* WORK TASK *
In the data below, find the line that contains "The width and height of the screenshot is (518, 336)." and the line that contains "Given: Click the year". Copy both, plus every line between them, exactly.
——————
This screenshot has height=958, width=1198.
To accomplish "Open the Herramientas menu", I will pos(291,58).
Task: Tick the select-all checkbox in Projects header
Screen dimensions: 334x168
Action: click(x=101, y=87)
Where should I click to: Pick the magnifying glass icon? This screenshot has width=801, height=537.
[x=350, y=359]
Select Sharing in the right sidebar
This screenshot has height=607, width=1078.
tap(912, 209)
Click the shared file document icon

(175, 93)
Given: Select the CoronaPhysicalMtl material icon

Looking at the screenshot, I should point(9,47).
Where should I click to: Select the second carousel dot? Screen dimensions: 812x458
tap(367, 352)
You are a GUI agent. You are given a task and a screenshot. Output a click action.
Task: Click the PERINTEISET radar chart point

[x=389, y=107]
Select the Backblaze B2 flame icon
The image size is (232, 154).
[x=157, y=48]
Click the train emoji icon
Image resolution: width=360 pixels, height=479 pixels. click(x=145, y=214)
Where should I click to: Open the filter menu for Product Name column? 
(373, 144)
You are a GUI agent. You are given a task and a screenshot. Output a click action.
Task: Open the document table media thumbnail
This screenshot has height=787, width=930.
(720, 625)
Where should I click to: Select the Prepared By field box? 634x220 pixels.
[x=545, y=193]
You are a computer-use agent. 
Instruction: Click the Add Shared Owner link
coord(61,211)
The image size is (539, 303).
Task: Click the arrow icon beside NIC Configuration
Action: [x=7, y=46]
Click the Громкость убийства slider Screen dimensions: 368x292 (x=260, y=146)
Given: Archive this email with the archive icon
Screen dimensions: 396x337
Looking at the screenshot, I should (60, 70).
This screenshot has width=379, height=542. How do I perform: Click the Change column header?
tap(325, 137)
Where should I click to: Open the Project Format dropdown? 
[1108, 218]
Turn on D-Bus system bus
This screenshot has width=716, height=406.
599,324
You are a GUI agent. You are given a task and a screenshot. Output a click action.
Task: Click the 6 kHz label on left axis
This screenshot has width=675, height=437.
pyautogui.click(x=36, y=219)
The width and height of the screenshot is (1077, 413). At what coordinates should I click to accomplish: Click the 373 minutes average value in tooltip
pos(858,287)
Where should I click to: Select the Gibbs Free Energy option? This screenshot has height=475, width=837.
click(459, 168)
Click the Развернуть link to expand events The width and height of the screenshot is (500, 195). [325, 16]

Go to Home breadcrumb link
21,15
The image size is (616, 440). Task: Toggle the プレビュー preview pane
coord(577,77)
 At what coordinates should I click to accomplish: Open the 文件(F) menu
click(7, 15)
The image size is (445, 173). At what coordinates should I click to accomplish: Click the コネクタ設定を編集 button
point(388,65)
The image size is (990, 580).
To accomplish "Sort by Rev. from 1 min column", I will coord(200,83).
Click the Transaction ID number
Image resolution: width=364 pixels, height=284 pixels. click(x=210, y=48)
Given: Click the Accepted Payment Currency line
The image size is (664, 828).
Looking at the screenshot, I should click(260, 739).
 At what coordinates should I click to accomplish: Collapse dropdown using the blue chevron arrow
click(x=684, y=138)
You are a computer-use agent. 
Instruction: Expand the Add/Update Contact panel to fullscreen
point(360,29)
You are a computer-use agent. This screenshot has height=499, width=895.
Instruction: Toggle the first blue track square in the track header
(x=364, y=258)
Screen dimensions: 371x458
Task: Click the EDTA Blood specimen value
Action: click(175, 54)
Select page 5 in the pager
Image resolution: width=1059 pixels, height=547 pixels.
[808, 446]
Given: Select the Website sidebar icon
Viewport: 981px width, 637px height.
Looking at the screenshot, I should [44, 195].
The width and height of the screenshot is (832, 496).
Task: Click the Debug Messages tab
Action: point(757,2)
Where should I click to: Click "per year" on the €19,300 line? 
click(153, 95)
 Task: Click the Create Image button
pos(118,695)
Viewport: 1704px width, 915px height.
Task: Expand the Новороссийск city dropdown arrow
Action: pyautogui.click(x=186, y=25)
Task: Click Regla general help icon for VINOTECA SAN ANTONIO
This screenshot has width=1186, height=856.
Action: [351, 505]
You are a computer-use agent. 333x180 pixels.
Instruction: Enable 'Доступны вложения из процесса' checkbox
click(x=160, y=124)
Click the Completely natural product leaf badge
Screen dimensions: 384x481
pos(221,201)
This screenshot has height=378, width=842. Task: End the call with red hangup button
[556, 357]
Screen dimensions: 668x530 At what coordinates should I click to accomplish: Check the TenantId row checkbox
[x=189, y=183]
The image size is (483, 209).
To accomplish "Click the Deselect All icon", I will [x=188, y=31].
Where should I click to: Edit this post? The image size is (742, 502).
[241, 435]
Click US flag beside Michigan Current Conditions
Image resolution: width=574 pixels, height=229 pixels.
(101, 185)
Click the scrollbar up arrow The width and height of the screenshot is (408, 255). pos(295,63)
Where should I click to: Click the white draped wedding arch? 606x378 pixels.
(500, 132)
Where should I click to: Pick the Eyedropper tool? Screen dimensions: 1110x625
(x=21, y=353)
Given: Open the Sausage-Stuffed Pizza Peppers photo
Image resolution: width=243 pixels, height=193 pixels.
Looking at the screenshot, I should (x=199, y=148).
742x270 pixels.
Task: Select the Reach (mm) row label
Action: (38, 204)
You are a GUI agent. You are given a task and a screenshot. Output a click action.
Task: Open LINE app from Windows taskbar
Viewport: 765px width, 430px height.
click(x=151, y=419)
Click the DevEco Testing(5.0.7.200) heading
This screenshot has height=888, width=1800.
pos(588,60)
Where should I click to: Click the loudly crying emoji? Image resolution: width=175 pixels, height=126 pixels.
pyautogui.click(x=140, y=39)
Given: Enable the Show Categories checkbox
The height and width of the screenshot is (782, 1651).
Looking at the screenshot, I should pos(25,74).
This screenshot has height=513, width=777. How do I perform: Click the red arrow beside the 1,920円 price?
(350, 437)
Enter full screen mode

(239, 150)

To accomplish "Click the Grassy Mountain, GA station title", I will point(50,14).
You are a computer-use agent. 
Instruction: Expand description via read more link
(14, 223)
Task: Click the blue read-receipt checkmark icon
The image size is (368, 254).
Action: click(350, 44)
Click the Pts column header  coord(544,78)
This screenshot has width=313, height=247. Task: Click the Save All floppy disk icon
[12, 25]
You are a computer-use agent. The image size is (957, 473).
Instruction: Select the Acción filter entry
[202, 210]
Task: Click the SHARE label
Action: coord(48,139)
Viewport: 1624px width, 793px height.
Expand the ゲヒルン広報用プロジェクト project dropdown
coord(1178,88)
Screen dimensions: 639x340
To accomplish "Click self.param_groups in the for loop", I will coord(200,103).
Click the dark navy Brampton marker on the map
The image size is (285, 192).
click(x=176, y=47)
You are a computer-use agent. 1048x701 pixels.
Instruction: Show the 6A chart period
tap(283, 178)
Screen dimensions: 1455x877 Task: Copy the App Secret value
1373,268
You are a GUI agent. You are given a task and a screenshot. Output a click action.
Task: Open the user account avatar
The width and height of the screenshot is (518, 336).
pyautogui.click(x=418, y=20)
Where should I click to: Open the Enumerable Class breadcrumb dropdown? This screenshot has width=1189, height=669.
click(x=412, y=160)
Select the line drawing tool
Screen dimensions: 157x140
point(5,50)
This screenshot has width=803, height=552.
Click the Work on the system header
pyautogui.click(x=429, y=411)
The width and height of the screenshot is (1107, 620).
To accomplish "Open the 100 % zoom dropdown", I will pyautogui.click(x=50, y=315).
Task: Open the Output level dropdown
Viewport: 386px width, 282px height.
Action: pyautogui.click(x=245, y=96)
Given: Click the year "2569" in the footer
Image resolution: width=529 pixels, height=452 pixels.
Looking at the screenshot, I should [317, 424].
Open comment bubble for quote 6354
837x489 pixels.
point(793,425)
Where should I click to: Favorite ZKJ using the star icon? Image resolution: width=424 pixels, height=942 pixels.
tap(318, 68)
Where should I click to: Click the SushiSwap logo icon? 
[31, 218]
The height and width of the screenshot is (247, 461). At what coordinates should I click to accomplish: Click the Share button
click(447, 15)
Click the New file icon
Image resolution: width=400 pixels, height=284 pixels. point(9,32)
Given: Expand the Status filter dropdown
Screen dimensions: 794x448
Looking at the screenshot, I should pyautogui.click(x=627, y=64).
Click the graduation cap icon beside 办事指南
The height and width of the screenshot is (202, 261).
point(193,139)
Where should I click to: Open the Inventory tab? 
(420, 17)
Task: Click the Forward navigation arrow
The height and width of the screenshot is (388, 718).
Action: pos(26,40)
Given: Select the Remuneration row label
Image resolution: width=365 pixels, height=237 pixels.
——————
* OUTPUT *
The width and height of the screenshot is (518, 336).
pyautogui.click(x=418, y=20)
Where should I click to: Open the Enumerable Class breadcrumb dropdown? This screenshot has width=1189, height=669.
click(x=412, y=160)
Select the line drawing tool
Screen dimensions: 157x140
point(5,50)
This screenshot has width=803, height=552.
Click the Work on the system header
pyautogui.click(x=429, y=411)
The width and height of the screenshot is (1107, 620).
To accomplish "Open the 100 % zoom dropdown", I will pyautogui.click(x=50, y=315).
Task: Open the Output level dropdown
Viewport: 386px width, 282px height.
Action: pyautogui.click(x=245, y=96)
Given: Click the year "2569" in the footer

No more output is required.